Corpora: Corpus Linguistics Methodologies. Was: Corpus Linguistics User Needs

Marc Weeber (M.Weeber@farm.rug.nl)
Mon, 3 Aug 1998 15:19:25 +0200 (CEST)

hello Oliver, Ylva and all the other corpus people,

First, I would like to thank Oliver and Ylva for starting this very
interesting thread. I think one of the discussion items is whether
linguists should implement the earlier mentioned `bag of tricks'
themselves, for instance, how to put corpus (frequency) data into SPSS
readable format. But I would like to add an extra dimension to the
discussion: in what way should corpus linguists _understand_ the bag of
tricks? More specifically: in what way do corpus linguists understand the
mathematical/statistical aspects of corpus linguistics.

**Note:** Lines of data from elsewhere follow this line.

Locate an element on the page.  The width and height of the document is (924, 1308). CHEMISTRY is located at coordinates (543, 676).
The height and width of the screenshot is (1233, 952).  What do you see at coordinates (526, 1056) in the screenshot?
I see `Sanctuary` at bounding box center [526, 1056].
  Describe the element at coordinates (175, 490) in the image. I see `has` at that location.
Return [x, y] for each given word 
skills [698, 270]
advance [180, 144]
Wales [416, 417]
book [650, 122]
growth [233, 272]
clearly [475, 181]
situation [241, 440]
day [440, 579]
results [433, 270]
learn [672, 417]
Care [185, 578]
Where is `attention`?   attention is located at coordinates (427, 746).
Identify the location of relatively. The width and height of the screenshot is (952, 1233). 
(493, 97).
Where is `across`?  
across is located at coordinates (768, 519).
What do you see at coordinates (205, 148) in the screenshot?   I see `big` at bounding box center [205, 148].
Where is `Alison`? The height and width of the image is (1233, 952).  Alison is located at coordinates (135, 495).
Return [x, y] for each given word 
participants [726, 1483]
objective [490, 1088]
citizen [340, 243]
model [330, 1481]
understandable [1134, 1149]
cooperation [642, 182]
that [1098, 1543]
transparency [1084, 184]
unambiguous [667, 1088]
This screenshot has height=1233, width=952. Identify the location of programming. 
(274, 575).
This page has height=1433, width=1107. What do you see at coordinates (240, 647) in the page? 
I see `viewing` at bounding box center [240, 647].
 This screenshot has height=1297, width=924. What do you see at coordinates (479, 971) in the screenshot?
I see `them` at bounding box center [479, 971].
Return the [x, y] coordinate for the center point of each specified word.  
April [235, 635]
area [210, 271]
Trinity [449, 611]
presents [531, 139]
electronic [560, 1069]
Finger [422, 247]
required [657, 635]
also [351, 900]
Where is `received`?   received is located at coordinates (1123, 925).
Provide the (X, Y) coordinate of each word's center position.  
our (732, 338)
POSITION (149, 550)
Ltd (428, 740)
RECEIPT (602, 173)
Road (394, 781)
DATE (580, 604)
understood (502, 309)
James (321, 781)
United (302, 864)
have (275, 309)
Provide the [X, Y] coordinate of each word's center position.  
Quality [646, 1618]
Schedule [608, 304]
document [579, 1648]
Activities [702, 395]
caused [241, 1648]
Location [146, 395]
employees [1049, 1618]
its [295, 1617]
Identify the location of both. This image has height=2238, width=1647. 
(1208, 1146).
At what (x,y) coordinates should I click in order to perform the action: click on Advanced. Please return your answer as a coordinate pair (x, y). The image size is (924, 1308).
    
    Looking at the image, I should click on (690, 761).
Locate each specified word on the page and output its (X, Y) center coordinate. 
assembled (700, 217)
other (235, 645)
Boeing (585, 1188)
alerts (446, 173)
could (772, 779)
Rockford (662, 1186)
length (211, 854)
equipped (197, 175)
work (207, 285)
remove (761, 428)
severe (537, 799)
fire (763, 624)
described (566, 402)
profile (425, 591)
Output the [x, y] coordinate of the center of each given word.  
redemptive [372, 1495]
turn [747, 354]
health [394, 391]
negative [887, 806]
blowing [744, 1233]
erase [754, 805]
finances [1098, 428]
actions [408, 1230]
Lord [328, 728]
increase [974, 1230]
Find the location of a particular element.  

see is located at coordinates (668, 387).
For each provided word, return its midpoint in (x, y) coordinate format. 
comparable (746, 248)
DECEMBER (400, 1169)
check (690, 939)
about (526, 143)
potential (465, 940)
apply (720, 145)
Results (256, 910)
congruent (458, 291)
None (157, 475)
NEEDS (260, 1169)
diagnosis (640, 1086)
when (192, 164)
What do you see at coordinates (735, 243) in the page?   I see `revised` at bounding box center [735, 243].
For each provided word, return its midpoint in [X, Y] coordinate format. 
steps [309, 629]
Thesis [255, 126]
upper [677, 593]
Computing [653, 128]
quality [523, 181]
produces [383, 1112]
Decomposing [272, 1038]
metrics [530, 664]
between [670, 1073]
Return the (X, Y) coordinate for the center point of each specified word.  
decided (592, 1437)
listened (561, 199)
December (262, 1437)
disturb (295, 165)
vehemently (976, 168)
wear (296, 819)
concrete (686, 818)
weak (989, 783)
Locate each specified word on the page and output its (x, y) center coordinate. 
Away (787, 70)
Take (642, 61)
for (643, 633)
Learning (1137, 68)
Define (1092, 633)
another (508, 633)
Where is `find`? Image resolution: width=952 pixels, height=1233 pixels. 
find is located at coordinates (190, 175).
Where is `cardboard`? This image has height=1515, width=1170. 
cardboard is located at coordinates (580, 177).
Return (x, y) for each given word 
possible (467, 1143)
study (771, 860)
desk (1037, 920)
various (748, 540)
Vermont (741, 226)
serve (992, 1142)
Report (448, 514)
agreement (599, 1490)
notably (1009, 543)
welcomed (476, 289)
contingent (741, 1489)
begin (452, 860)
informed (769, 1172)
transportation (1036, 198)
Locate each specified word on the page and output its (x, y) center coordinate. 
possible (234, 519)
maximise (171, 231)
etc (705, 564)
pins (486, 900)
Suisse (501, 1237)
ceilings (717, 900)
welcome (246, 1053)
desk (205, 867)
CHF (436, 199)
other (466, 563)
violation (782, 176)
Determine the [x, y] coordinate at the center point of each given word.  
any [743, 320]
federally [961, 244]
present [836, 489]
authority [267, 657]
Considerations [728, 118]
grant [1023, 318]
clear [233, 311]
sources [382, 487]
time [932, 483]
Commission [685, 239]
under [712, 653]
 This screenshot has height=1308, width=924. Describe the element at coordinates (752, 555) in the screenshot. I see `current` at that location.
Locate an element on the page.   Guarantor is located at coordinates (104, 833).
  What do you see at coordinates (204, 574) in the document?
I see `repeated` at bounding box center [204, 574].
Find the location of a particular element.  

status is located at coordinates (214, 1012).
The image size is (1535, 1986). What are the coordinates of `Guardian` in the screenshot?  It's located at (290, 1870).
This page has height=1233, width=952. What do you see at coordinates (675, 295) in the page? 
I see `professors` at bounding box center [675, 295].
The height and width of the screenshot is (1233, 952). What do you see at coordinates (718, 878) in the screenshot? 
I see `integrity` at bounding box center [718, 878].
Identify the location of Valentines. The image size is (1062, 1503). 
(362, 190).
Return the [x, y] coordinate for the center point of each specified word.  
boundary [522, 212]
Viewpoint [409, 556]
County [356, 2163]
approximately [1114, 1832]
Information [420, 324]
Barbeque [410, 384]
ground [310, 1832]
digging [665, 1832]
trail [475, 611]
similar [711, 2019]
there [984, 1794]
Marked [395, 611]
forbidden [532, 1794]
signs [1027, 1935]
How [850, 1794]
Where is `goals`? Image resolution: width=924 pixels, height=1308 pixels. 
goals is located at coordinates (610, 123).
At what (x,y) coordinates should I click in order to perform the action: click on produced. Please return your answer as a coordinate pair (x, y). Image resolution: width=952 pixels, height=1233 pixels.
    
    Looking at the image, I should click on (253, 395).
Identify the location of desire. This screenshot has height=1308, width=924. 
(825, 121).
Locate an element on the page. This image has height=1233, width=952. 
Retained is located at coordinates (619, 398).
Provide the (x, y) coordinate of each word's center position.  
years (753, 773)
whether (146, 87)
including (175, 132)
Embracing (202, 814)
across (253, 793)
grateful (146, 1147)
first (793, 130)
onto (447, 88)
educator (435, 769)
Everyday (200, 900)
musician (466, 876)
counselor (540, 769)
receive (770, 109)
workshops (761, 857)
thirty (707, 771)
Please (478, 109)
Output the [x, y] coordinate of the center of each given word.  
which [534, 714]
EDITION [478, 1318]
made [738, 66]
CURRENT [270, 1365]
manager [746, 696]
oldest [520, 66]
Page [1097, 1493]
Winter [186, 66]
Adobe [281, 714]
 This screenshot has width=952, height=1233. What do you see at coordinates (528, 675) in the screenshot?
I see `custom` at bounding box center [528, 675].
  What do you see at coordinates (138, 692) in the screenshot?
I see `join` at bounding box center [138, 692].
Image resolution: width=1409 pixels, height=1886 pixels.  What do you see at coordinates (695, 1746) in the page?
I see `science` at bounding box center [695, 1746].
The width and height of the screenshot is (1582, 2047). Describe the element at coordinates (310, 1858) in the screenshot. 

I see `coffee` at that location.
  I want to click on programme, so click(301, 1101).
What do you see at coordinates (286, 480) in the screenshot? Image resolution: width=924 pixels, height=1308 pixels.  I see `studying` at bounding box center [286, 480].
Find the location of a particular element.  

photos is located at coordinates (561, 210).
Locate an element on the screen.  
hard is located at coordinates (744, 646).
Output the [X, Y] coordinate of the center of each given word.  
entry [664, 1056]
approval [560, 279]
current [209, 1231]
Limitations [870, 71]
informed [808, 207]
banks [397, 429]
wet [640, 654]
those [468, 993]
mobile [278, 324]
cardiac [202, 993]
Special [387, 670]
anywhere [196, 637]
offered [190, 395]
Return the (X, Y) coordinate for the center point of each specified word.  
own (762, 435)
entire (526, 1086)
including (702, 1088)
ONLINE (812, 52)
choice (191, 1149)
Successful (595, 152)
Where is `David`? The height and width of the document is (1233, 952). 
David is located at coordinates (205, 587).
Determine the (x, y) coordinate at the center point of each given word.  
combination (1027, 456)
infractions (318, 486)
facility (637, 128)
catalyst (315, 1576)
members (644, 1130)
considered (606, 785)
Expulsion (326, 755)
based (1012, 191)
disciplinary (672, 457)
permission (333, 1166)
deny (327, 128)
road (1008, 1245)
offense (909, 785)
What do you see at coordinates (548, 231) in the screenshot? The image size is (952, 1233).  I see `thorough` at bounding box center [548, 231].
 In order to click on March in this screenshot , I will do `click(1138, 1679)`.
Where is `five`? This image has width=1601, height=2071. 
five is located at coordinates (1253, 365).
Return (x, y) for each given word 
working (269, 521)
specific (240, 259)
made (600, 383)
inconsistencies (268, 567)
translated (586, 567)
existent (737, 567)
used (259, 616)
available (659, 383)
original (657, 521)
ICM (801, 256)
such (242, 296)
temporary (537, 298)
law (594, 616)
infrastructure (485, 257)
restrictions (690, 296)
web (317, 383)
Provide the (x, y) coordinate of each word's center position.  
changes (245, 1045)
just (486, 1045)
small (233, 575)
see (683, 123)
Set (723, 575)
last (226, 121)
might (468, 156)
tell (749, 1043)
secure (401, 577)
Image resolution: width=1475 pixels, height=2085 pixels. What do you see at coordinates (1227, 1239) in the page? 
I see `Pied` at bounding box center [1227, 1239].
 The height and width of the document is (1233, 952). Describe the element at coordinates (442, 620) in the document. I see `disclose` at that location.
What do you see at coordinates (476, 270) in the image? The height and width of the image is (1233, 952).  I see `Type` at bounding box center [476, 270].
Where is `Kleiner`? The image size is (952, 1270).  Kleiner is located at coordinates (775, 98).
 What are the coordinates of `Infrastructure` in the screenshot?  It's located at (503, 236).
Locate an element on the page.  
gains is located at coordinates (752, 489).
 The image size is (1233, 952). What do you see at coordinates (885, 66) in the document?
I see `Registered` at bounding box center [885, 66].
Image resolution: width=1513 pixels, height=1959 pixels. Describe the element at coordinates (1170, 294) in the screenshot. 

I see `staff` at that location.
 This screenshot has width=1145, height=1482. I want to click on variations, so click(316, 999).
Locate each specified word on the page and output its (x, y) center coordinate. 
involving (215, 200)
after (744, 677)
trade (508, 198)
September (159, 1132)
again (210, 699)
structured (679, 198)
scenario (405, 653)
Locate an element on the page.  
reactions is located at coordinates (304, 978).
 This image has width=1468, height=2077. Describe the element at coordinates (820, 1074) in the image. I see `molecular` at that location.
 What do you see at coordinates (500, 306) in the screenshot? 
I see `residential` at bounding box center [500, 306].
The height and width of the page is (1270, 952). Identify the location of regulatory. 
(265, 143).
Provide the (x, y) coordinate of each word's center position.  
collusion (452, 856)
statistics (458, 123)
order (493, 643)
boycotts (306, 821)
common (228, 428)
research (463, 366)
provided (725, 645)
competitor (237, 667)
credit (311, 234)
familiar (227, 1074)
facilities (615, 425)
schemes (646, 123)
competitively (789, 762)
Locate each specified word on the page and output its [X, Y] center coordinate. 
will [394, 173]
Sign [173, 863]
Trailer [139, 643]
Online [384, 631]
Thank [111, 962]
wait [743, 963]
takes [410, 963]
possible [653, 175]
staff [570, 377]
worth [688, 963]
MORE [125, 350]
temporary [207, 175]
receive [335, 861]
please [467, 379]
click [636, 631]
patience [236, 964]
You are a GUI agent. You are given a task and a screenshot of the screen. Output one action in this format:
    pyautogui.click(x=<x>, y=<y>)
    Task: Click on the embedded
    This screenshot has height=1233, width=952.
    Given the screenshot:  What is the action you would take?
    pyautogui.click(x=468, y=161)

At the risk of being off-topic to this thread, I'll explain myself. In my
own research, I started with the application of some `standard' corpus
frequency analysis techniques. I looked at the IMS workbench, WordSmith
and used some of Ted Dunning's tools he used in his 1993 Computational
Linguistics article. The outcome of our research showed some unexpected
but interesting phenomena. In the end, we could explain (and predict)
these phenomena by the statistics we used (our paper is in prep.).

The previous paragraph may be a bit cryptic, so here is an example. The
WordSmith toolbox computes "significant words". The statistic used is
Chi^2. Dunning discussed the use of this statistic in his 1993. It has
also been discussed in this forum in 1996 (contact Tony Berber Sardinha,
tony4@uol.com.br, he started the "corpus comparison" discussion AFAIK).
Dunning proposed the log-likelihood ratio as a better statistic for word
frequency analysis. He suggested that exact tests may even be better.
Pedersen et al (1996, http://www.seas.smu.edu/~pedersen/aaai96-cmpl.ps.gz)
dug into this suggestion.

However, up to now, I see little impact of Dunning's and Pedersen's
findings in Corpus Linguistics. I know that the statistical aspects are
not every linguist's cup of tea, but a mere application of
supposed standards will not do anymore: the researcher needs to really
understand the techniques he/she uses. And because there are not many well
established standards in Corpus Linguistics, as pointed out by Oliver
Mason, the researcher should know the background and should, ideally, be
capable of implementing new insights him/herself. If the corpus linguist
waits for a new version of Wordsmith, he/she should know that he/she is
using flawed methodologies.

To wrap things up: I think it is very important for a corpus linguist to
really understand the bag of tricks. And because corpus linguistics has no
(not yet?) bag of standard tricks, corpus linguists should have
programming skills. In an educational view: corpus linguists should rathar
attend courses as CIMQL (Second Workshop in Computationally-Intensive
Methods in Quantitative Linguistics, http://www.stats.gla.ac.uk/~cimql/)
than yet another C++ programming course.

regards,

Marc

---------------------------------------------------------
Marc Weeber _______ http://www.farm.rug.nl/marc/
marc@farm.rug.nl | ICQ# 13846351
---------------------0-----------------------------------